■ RECORD EXTRACTS:
-- start --
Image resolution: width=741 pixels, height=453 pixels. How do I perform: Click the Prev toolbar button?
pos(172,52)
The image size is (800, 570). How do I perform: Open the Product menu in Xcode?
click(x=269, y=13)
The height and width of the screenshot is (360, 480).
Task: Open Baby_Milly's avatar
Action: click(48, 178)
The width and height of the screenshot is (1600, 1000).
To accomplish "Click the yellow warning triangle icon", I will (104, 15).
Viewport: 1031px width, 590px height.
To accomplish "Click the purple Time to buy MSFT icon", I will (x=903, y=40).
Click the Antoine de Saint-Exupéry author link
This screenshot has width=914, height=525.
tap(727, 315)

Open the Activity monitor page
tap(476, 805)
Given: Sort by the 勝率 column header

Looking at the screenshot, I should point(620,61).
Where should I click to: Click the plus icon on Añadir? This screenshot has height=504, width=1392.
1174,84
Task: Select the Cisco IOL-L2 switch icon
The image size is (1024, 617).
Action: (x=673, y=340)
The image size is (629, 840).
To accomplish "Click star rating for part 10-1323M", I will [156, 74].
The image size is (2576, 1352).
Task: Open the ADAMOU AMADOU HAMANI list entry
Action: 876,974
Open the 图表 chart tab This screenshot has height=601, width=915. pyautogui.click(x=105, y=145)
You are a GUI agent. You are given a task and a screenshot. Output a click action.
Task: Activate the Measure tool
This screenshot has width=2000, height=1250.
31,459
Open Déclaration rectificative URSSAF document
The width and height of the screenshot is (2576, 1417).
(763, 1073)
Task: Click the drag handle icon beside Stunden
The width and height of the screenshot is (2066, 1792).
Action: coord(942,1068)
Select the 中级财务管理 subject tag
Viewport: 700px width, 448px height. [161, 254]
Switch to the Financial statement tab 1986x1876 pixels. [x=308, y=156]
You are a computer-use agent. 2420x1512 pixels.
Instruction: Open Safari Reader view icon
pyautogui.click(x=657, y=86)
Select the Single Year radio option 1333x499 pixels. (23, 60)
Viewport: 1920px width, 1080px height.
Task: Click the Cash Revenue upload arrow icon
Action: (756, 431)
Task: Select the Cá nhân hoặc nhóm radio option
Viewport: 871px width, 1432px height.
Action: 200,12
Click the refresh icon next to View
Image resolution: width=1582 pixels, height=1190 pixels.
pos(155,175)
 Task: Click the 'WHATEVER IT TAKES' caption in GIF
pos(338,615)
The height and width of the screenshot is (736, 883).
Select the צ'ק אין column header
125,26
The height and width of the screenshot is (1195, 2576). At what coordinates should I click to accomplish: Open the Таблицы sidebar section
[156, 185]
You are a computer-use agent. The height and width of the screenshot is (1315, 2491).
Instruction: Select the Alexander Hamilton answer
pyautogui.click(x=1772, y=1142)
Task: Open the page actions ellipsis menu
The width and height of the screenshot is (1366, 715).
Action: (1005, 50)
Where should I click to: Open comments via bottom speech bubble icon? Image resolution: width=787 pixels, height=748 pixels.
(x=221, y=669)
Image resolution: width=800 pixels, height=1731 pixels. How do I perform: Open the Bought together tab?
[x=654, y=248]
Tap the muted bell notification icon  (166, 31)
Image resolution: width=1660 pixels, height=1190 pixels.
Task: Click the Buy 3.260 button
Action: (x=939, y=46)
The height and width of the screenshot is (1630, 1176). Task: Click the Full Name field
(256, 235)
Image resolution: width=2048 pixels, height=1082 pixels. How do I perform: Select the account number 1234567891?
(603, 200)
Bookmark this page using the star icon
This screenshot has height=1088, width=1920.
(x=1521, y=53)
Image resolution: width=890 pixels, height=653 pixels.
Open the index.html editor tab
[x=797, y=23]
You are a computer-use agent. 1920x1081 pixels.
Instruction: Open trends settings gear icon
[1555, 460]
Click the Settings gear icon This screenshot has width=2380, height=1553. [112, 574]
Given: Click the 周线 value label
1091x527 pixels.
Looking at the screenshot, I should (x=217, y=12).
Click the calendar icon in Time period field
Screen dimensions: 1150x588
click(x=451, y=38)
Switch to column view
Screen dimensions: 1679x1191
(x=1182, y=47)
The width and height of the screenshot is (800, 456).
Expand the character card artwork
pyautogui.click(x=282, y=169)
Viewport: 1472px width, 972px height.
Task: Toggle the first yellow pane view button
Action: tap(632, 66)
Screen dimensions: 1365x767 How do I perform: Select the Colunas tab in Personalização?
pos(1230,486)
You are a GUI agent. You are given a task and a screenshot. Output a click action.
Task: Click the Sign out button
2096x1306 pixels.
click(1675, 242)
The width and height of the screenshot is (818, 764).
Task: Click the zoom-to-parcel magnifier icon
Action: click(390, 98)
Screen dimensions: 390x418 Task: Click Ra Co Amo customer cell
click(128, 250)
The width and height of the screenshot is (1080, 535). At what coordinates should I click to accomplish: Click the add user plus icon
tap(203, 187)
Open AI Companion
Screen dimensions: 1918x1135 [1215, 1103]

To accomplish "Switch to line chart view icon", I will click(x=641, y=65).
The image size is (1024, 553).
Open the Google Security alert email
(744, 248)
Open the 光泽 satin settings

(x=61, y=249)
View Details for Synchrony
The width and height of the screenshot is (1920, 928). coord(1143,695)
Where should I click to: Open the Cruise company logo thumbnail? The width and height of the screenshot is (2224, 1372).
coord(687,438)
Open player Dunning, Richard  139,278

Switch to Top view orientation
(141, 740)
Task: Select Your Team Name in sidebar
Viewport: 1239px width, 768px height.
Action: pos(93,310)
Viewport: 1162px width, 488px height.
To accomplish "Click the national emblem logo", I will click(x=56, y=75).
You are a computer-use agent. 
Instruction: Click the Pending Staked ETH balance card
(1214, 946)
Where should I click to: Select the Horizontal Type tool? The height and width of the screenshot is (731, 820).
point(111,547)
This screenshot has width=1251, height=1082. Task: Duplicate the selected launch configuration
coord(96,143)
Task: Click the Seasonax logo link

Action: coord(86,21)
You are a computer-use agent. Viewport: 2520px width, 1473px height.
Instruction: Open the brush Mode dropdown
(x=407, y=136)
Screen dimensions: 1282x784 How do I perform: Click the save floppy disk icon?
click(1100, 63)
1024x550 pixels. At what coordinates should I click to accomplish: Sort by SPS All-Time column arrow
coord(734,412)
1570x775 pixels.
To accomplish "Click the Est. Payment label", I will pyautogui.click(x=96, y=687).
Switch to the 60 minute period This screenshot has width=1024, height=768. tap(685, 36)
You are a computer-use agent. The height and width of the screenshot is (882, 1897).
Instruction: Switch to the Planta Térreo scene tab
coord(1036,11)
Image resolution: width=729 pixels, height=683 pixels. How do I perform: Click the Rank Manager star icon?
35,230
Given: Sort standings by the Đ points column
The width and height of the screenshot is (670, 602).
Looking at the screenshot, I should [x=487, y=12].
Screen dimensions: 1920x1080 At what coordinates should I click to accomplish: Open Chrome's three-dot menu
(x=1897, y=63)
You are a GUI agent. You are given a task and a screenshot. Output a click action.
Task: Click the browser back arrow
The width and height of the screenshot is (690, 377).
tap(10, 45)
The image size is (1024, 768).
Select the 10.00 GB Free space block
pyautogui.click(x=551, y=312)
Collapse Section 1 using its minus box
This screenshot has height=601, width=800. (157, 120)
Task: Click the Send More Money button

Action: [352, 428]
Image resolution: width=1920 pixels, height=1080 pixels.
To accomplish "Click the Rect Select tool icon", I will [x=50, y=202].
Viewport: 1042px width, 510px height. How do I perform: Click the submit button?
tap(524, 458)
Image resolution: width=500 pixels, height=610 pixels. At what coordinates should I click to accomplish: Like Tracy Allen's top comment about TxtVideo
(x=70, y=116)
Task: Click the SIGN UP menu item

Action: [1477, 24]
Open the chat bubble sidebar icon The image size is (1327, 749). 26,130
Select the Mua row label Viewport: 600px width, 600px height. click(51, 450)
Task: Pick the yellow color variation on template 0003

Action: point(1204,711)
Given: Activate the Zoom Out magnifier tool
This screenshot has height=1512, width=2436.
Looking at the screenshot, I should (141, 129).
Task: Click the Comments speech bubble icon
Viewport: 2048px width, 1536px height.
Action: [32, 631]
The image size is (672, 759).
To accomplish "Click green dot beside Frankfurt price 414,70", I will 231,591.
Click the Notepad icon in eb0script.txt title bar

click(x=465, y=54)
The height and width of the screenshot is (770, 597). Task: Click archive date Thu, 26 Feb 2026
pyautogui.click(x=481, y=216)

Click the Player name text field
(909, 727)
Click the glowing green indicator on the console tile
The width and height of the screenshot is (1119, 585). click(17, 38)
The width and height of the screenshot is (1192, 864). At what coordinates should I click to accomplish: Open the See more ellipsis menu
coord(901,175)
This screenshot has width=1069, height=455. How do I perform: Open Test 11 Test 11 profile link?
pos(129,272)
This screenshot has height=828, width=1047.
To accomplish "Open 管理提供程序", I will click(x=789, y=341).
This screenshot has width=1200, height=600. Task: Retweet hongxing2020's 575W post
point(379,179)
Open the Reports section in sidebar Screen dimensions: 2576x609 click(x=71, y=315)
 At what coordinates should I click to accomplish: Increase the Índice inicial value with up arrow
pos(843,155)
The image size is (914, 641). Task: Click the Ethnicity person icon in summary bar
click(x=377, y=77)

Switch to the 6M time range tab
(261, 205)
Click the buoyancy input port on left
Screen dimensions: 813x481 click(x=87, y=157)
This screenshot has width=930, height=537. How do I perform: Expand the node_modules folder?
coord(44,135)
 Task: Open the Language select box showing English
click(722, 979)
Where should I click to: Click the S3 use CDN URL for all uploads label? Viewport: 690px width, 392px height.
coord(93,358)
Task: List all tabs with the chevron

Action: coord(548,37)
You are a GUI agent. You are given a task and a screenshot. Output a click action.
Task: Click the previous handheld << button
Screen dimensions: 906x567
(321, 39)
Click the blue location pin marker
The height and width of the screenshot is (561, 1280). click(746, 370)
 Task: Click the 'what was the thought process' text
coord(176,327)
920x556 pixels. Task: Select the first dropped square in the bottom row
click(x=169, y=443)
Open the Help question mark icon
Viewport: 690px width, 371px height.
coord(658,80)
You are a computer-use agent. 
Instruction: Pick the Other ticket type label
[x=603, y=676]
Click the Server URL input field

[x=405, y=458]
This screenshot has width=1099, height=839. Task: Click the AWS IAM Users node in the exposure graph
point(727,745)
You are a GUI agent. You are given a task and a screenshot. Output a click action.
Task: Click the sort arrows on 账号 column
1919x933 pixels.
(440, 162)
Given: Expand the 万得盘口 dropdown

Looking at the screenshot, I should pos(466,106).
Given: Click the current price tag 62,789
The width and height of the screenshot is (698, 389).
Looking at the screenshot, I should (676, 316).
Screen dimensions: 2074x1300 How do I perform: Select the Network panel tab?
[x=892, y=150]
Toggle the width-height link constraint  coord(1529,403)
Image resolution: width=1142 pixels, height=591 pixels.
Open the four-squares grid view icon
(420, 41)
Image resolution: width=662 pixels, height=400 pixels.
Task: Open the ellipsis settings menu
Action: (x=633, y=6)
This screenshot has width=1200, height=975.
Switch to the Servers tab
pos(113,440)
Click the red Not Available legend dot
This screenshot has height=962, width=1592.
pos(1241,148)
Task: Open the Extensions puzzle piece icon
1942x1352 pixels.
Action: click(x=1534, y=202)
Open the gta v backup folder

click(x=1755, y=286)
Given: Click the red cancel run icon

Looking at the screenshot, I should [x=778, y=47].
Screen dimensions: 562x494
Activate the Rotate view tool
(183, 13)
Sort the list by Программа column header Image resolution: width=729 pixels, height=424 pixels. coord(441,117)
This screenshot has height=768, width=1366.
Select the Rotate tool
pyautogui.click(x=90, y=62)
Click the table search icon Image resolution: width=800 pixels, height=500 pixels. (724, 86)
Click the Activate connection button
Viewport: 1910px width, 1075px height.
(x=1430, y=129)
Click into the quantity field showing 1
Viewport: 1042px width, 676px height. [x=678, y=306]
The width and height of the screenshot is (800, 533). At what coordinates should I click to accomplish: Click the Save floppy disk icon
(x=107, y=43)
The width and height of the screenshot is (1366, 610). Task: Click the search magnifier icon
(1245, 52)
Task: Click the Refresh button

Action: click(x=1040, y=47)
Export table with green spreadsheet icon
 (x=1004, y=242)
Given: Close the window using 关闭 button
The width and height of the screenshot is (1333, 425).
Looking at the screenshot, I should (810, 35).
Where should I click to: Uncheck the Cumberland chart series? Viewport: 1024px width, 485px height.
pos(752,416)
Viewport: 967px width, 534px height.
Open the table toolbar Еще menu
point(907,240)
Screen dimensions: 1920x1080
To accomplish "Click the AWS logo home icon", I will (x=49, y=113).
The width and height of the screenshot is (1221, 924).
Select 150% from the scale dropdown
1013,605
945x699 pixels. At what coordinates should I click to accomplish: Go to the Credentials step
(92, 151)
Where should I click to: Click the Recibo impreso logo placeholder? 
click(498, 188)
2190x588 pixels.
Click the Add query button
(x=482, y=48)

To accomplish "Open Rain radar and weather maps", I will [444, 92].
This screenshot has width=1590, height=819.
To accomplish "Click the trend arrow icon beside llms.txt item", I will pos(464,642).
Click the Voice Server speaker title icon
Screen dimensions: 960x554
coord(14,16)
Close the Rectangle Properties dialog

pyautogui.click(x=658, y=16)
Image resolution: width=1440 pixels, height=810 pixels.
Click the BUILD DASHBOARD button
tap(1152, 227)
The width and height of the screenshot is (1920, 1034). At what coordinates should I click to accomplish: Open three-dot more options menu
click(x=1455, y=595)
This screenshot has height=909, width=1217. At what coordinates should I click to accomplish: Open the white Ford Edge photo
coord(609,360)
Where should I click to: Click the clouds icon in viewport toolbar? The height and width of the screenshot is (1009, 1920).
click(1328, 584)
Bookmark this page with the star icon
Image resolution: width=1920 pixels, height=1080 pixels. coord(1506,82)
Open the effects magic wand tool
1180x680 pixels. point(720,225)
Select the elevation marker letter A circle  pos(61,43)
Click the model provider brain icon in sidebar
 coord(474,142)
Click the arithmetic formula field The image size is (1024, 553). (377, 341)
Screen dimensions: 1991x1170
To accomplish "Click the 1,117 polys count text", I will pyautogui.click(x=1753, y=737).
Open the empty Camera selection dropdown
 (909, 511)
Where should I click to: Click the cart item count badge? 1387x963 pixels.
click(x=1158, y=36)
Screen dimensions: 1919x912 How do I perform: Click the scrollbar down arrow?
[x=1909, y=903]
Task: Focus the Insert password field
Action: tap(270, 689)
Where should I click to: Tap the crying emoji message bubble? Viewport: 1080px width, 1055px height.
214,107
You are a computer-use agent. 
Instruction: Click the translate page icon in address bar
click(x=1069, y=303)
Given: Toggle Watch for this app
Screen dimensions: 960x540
-- end --
■ YOUR INSTRUCTIONS: Pick out every line of the records above that contains the string "green", matching case exactly, and copy each such line in full.

■ RESULT OF THE EXERCISE:
To accomplish "Click green dot beside Frankfurt price 414,70", I will 231,591.
Click the glowing green indicator on the console tile
Export table with green spreadsheet icon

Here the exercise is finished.